Back at Laketown, the Representative kept up the pressure by requesting a meeting with the whole Assembly. As usual, a reasonable request which the Convenor felt she could not refuse – but at my urging she fully briefed all of the Assembly members on the situation as I saw it.

This time it was the Representative’s turn to occupy the floor of the Assembly; I stood at the back with my friends. He made a carefully crafted vocal speech – his mind as closed as usual – which I followed via the usual process. He started by drawing attention to the warlike nature of humanity, referring to the demands to send armed forces to New Earth which had been made that very day at the UN. He displayed dramatic images he had unearthed from the S1 archives to demonstrate the appalling irresponsibility of humanity in consistently messing up every planet they had occupied, destroying their own civilisations in the process.

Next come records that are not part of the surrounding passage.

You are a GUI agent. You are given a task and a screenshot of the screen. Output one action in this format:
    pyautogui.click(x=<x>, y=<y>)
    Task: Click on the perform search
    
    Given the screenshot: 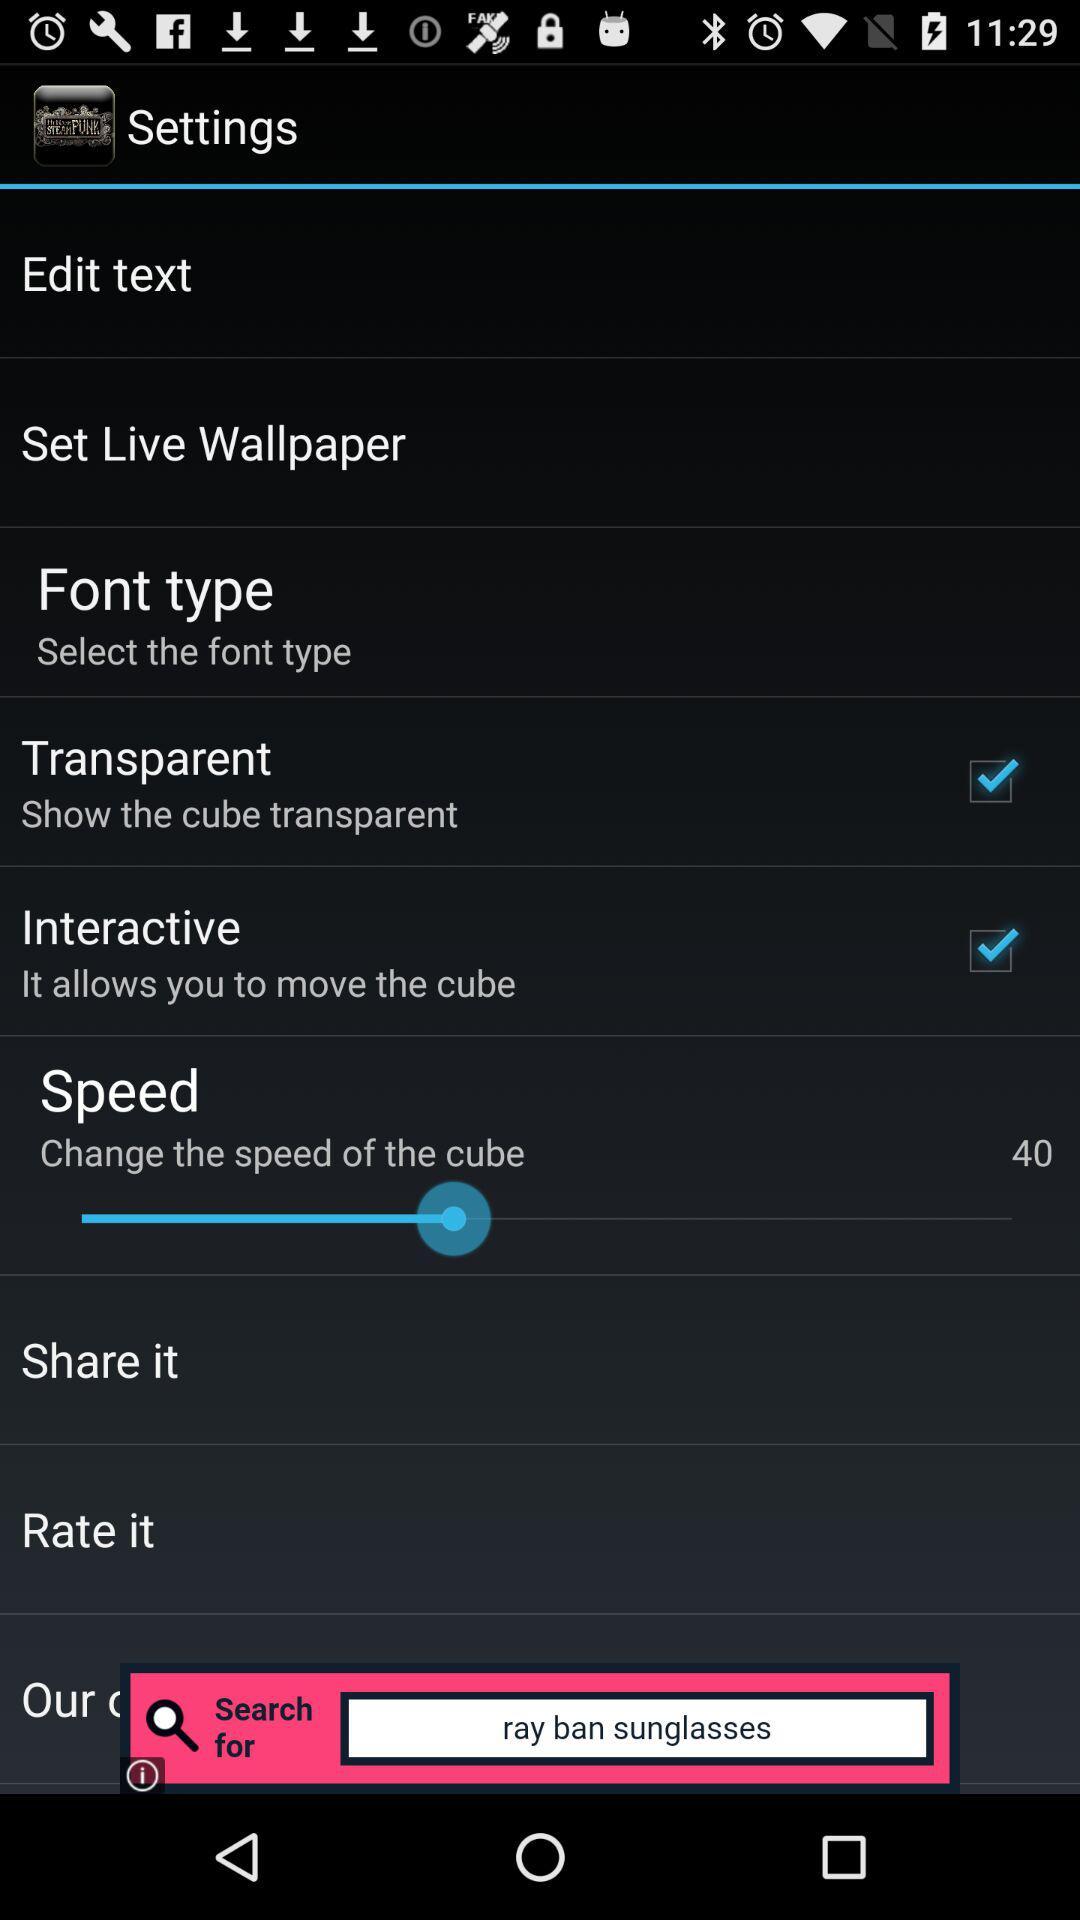 What is the action you would take?
    pyautogui.click(x=540, y=1727)
    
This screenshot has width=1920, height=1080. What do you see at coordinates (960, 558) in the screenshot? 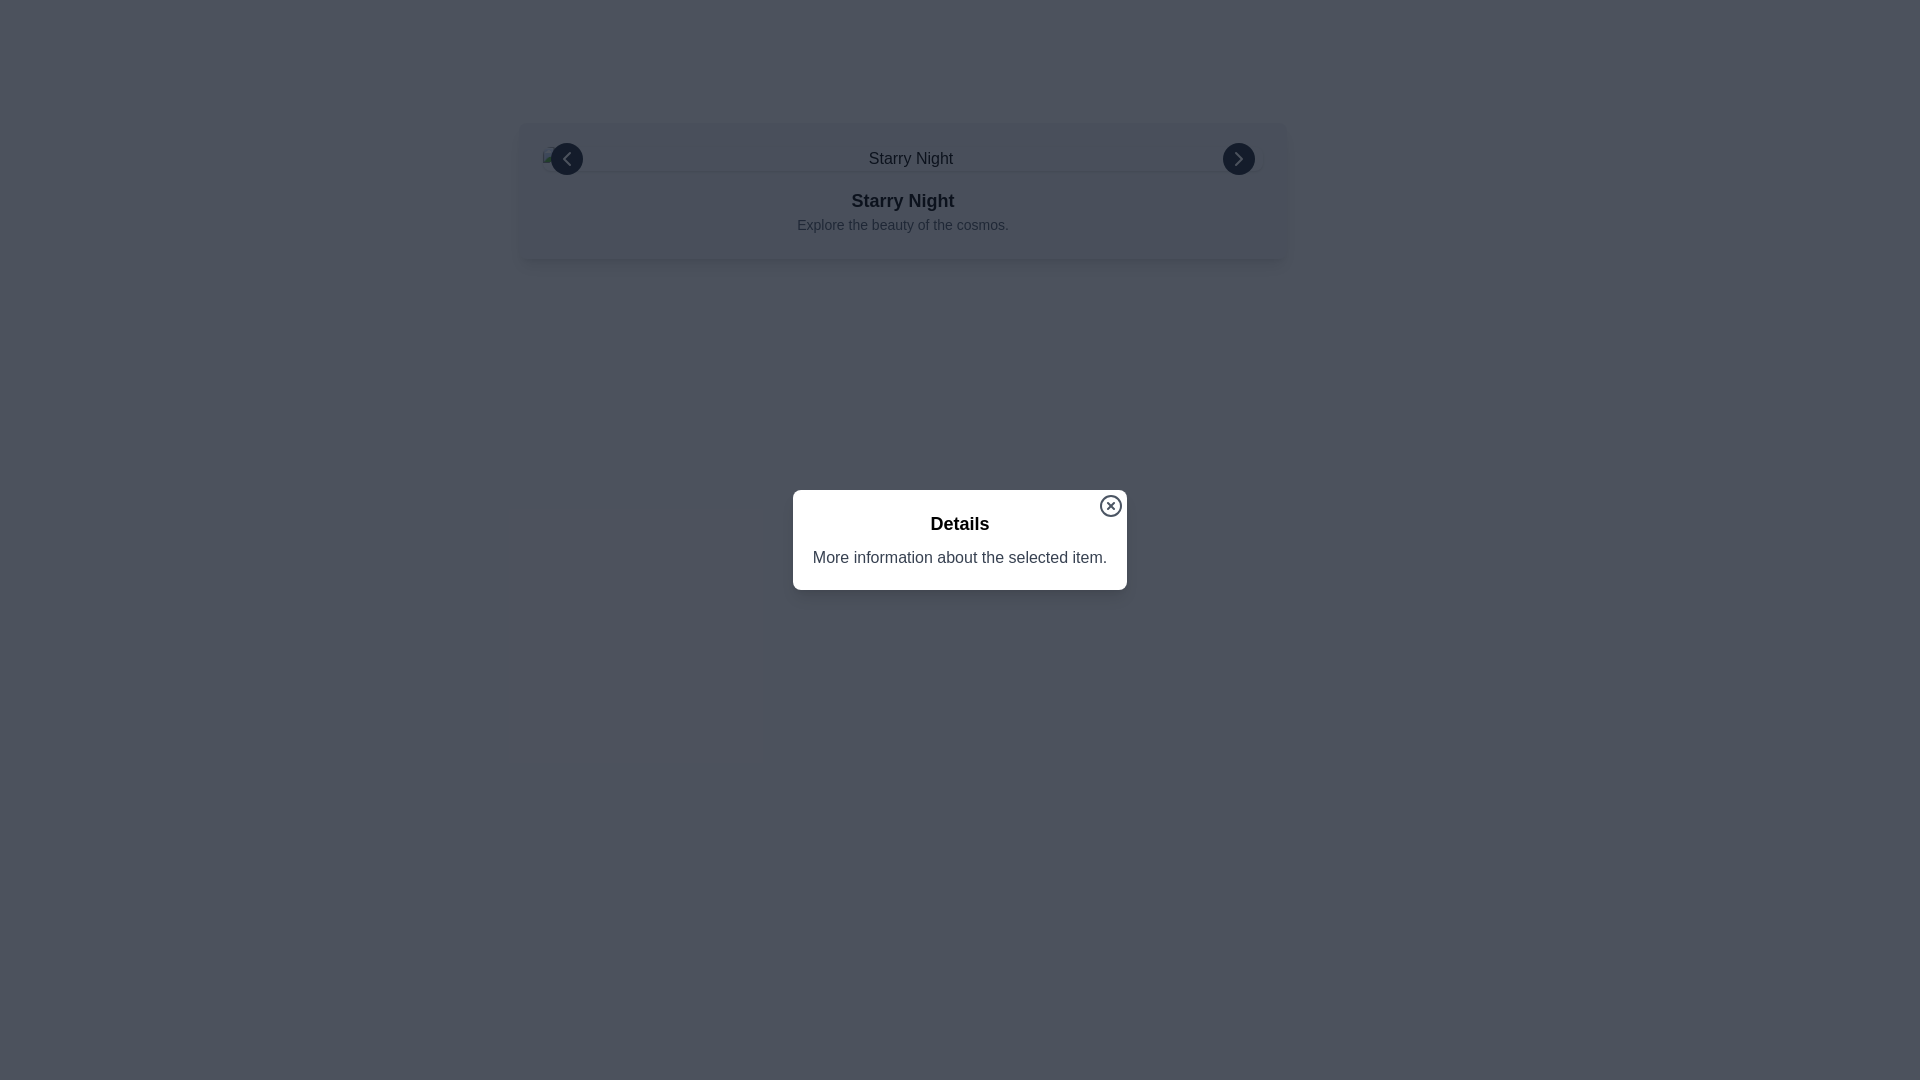
I see `the text label displaying 'More information about the selected item.' which is positioned below the title 'Details' in a modal card` at bounding box center [960, 558].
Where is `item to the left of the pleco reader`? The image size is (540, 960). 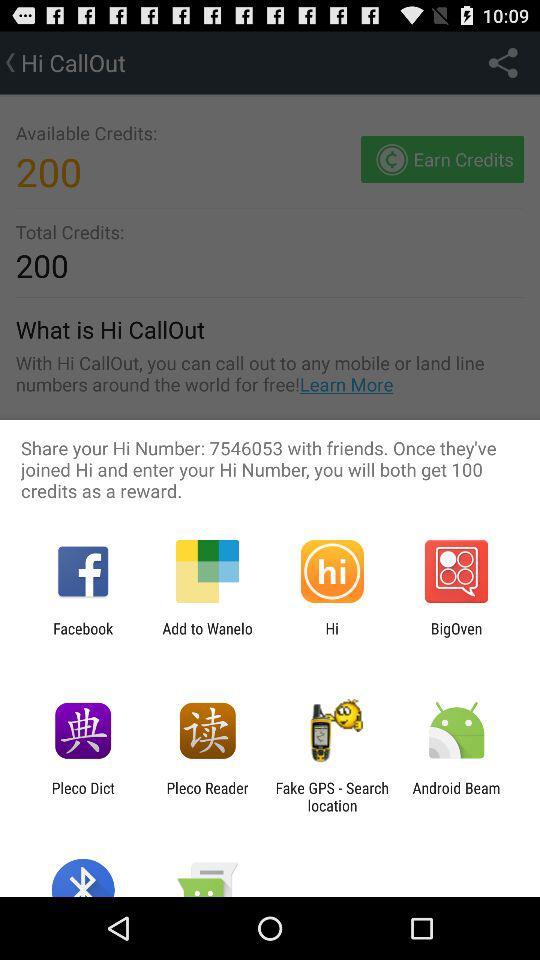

Needless to say, my own world’s record featured prominently, featuring views of the devastation of Hiroshima and Nagasaki. He contrasted this with the stable, sustainable settlement of S2, glossing over their constant little wars. He spoke at length about the poor conditions and hard lives the manual workers of S2 suffered – conveniently ignoring the fact that this was a deliberate policy of the Rulers – and stressed their need for living space. He ended with an appeal to species solidarity: he had researched the genealogies of the two worlds carefully and had identified common ancestry between several members of their Council and the Assembly.